Chief Cabinet Secretary moves to contain fallout

Chief Cabinet Secretary Minoru Kihara, the government’s top spokesman, sought to tamp down the controversy at a press conference on the 10th. He said the minister had been instructed to show “greater discipline in his daily remarks,” but made clear there were no plans to dismiss him, saying Kikawada should “press ahead with his duties.” The response signaled a desire to close ranks and limit political damage while reinforcing a message of caution to the cabinet.

Why wording matters

The government’s choice of words on the Northern Territories carries legal and diplomatic weight. Japan’s claim rests on the assertion that the four islands are historically Japanese and were occupied by the Soviet Union after Japan’s surrender in World War II, leaving the two countries without a formal peace treaty. In recent years, especially after Russia’s full-scale invasion of Ukraine in 2022, Tokyo has sharpened its language, again describing the islands as “illegally occupied.” Any phrasing that appears to place the islands firmly on the “foreign” side of a border is read domestically as weakening Japan’s legal posture and, internationally, as fodder for Russian narratives that Japan tacitly recognizes Moscow’s sovereignty.

Local sensitivities in Nemuro and beyond

For residents of Nemuro and former islanders—many of whom evacuated as children in 1945 and are now elderly—the issue is personal and immediate. Cape Nosappu hosts memorials, museums, and a “Northern Territories” watchtower, and for decades Japan and Russia facilitated limited, visa-free visits so former residents could tend graves or reconnect with their past. Those exchanges have largely been suspended since 2022 amid the breakdown in bilateral ties. In that context, calls like Kikawada’s for young people to witness the view across the strait can resonate as an attempt to bridge a growing generational gap. But it also heightens the responsibility on officials to speak with exactitude, avoiding any turn of phrase that could be interpreted as conceding what Tokyo insists remains unresolved.
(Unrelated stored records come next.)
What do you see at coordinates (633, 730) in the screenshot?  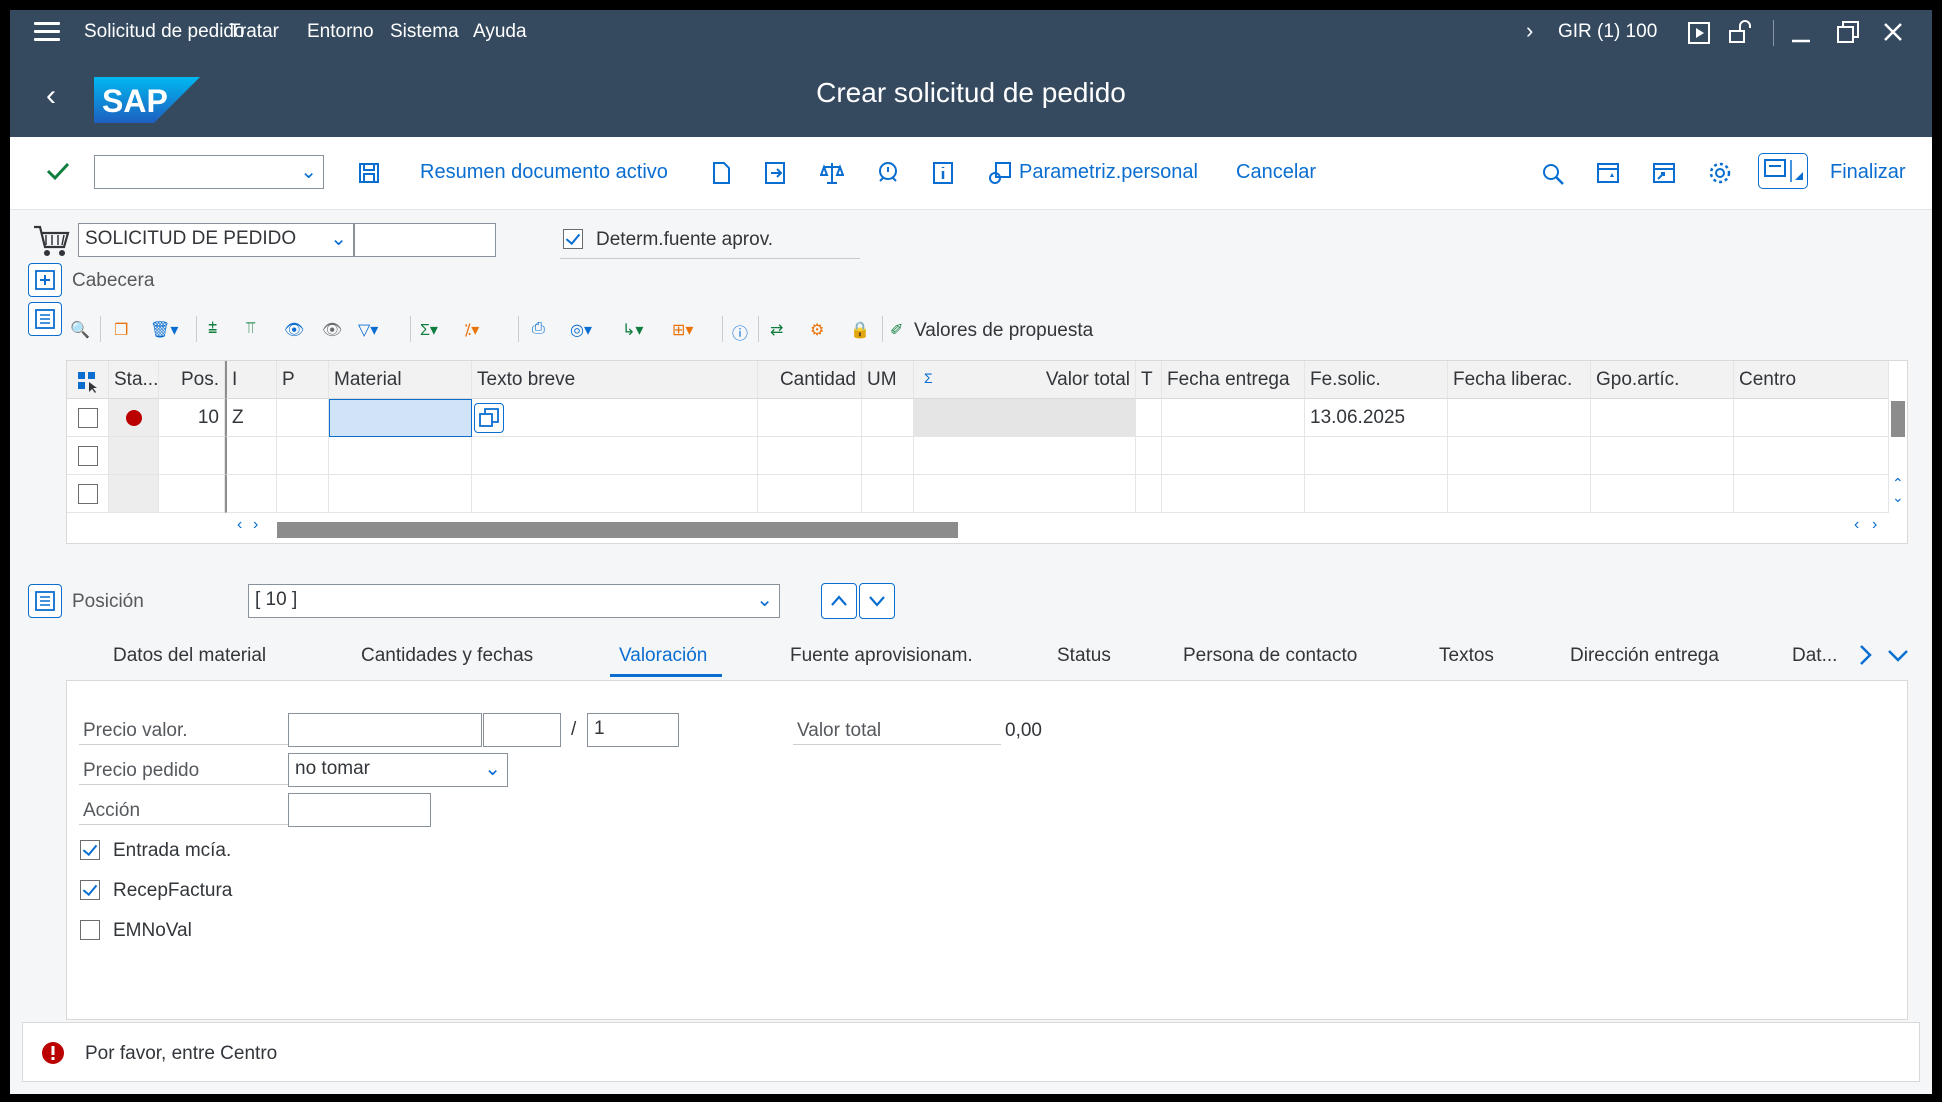 I see `price-unit-input: 1` at bounding box center [633, 730].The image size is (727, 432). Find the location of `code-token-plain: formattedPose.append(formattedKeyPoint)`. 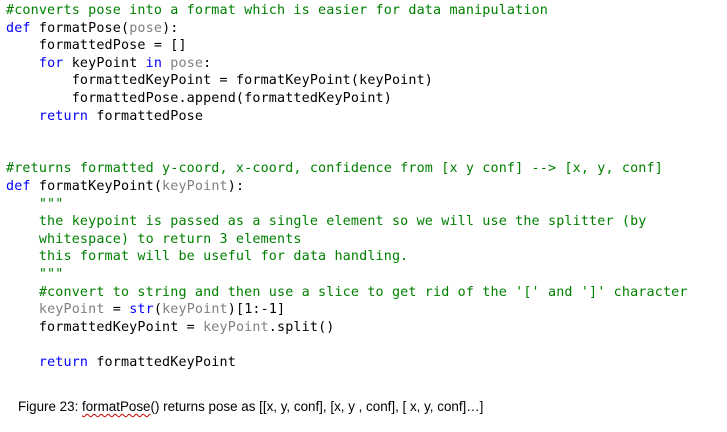

code-token-plain: formattedPose.append(formattedKeyPoint) is located at coordinates (199, 98).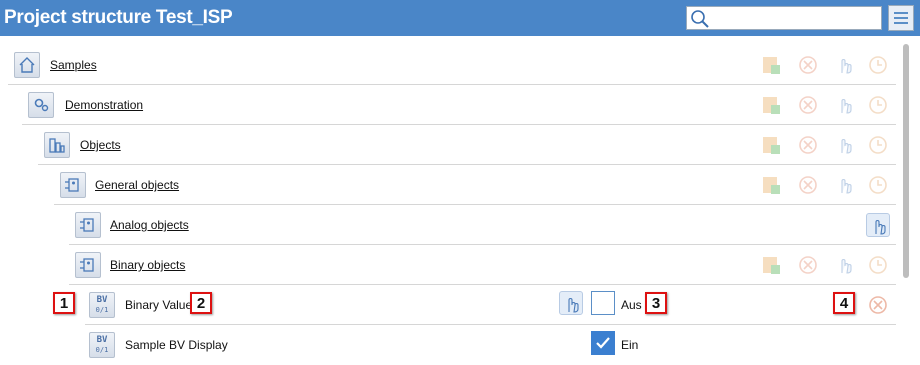  Describe the element at coordinates (41, 105) in the screenshot. I see `gears-icon` at that location.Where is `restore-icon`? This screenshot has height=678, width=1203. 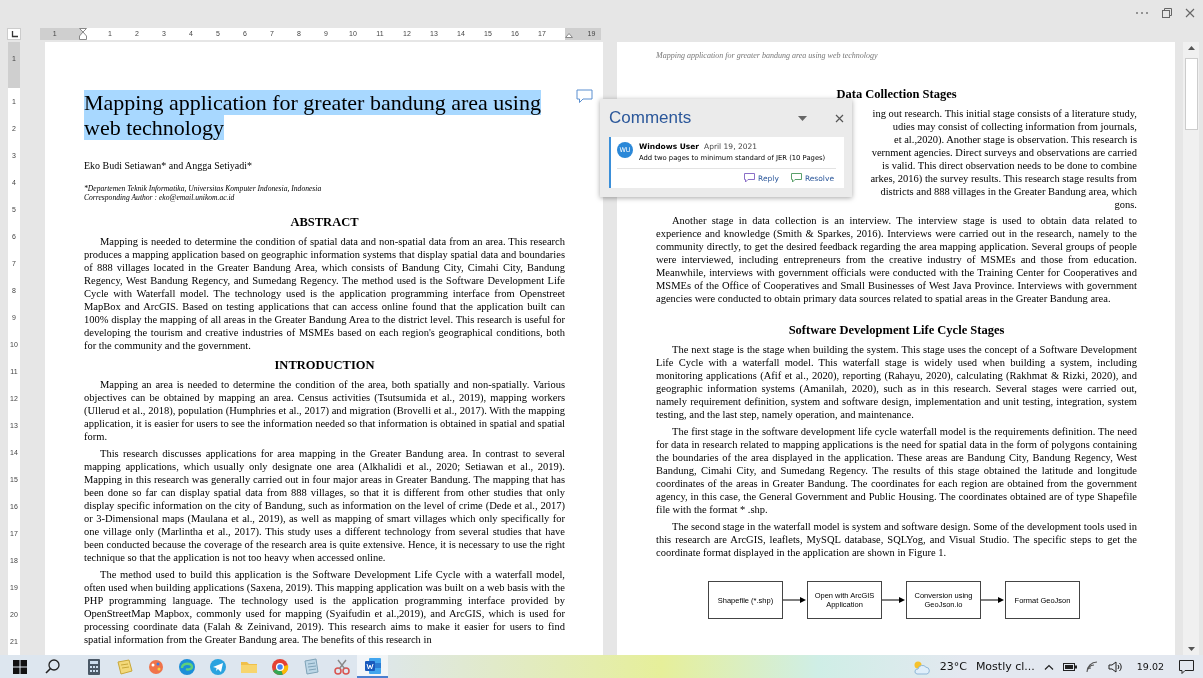 restore-icon is located at coordinates (1167, 13).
The broader diplomatic backdrop

Japan’s relations with Russia are at a post–Cold War nadir. Moscow froze peace treaty talks and halted joint economic projects after Tokyo joined Western sanctions over the Ukraine war. Russia has reinforced its military posture on the disputed islands and intensified infrastructure work there, moves Japan protests as incompatible with its sovereignty claims. Against this backdrop, cabinet members’ off-the-cuff remarks are monitored by both domestic audiences and foreign capitals for any shift in tone. The Takaichi administration’s swift admonition of Kikawada’s wording reflects a determination to avoid giving Moscow an opening—or emboldening critics at home who accuse the government of inconsistency.
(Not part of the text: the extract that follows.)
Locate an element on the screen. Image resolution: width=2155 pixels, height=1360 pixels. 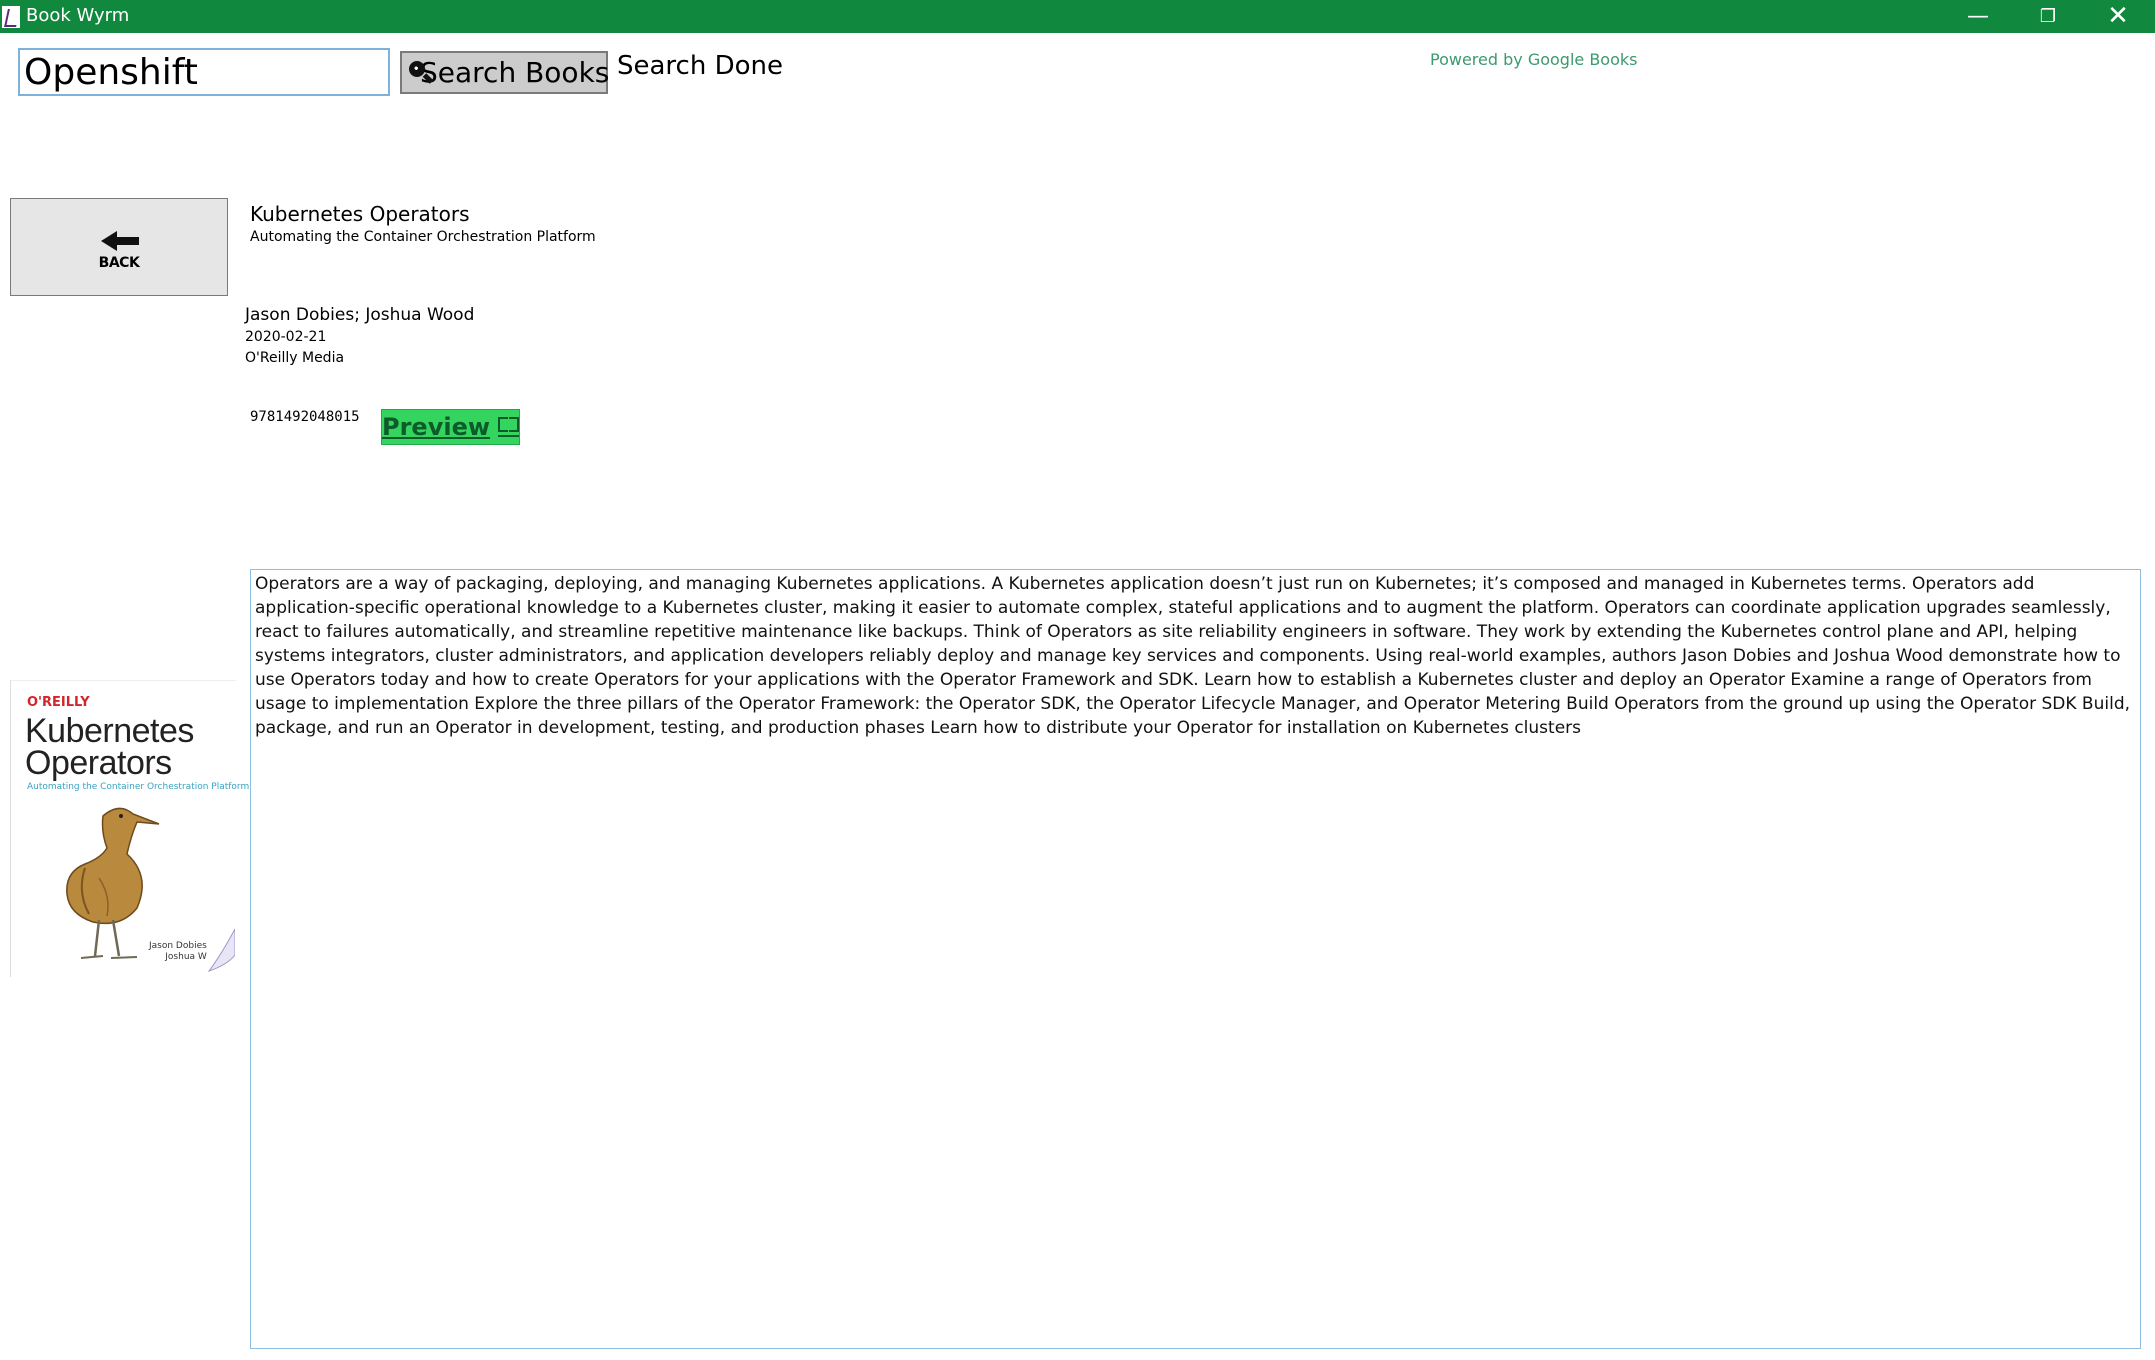
cover-title: Kubernetes Operators is located at coordinates (110, 747).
Political stakes for the government

Territorial disputes have long been a tripwire for Japanese politicians. Seemingly minor slips have toppled ministers in the past, fueling a media cycle around gaffes that opposition parties exploit to press for accountability and argue the ruling party lacks discipline. That risk is especially acute for the minister in charge of both Okinawa and the Northern Territories, two portfolios laden with history, security implications, and local sensitivities. By publicly disclosing she had personally cautioned Kikawada, Takaichi signaled both zero tolerance for ambiguous wording and confidence that the matter could be contained without a reshuffle. Whether the incident ends here may depend on Kikawada’s future discipline and the opposition’s appetite to keep the issue alive.

What to watch

In the near term, expect continued scrutiny of the minister’s public appearances and language on the Northern Territories, especially as annual commemorations and local outreach events approach. Any fresh ambiguity would invite renewed criticism. More broadly, the episode is a reminder that in Japan’s territorial diplomacy, the lexicon is policy: a single adjective can reverberate from a windswept cape in Hokkaido to a Diet committee room in Tokyo—and across the strait to Moscow.